Tenía solo 68 años, pero su imagen nos remite a un pasado que parece más distante, ese momento gris, de transición, en que el fútbol español no era nada, al margen de lo que había hecho el Real Madrid, que no fue poco.
El fútbol es ahora algo más rutilante, más invasivo, no tiene mucho que ver con aquel fútbol relativamente aficionado de hace casi treinta años. Tampoco nuestra realidad tienen mucho que ver, y esas diferencias no siempre son para bien. Quini fue un asturiano en el Barça, como luego lo han sido Luis Enrique o el Guaje Villa, pero no creo que estuviese especialmente contento de los enjuagues de su club con los que quieren una España rota. A lo mejor me equivoco, pero me parece que eso es lo que más separa la época de Quini del presente, esa sensación de que algo se ha roto y tiene difícil remedio.
Quini se fue a Barcelona con una naturalidad que ahora no sería tan fácil, tan inmediata, aunque los millones siempre sirvan para alfombrar las sendas más retorcidas.

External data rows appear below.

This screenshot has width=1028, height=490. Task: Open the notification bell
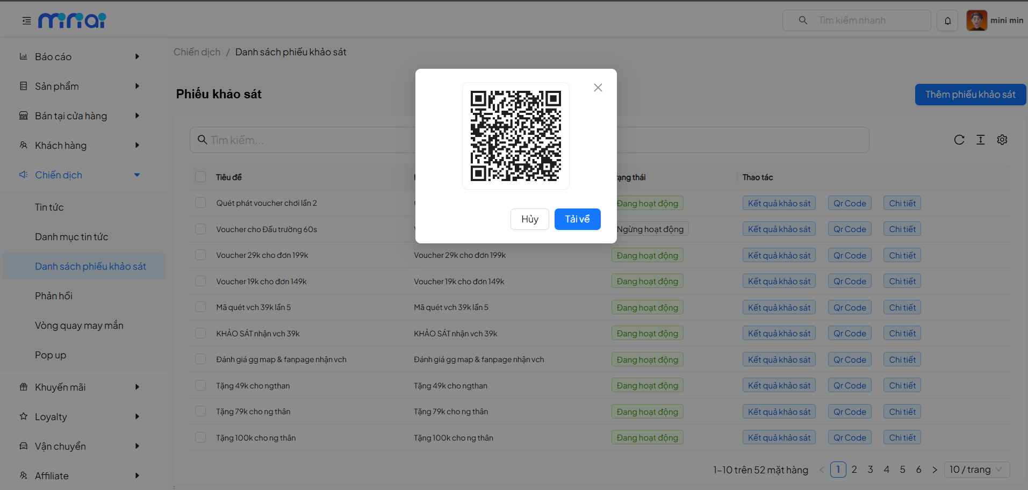pyautogui.click(x=947, y=20)

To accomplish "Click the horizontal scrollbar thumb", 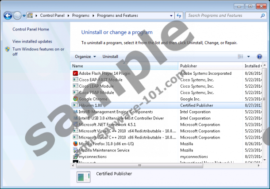I will (x=140, y=166).
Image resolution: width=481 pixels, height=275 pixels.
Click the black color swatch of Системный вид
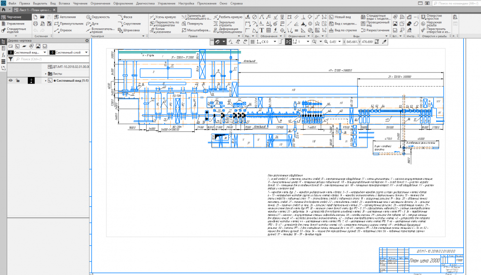click(x=30, y=81)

No puedo evitar, al lamentar su marcha, sentir que perdemos algo más que un futbolista, un símbolo de algo que se ha hecho más difícil, casi imposible, aunque me imagino que Quini nos invitaría a recuperarlo, y así espero que pueda ser, que volvamos a gozar de la naturalidad asturiana, española y catalana de ese gran paisano gijonés y culé.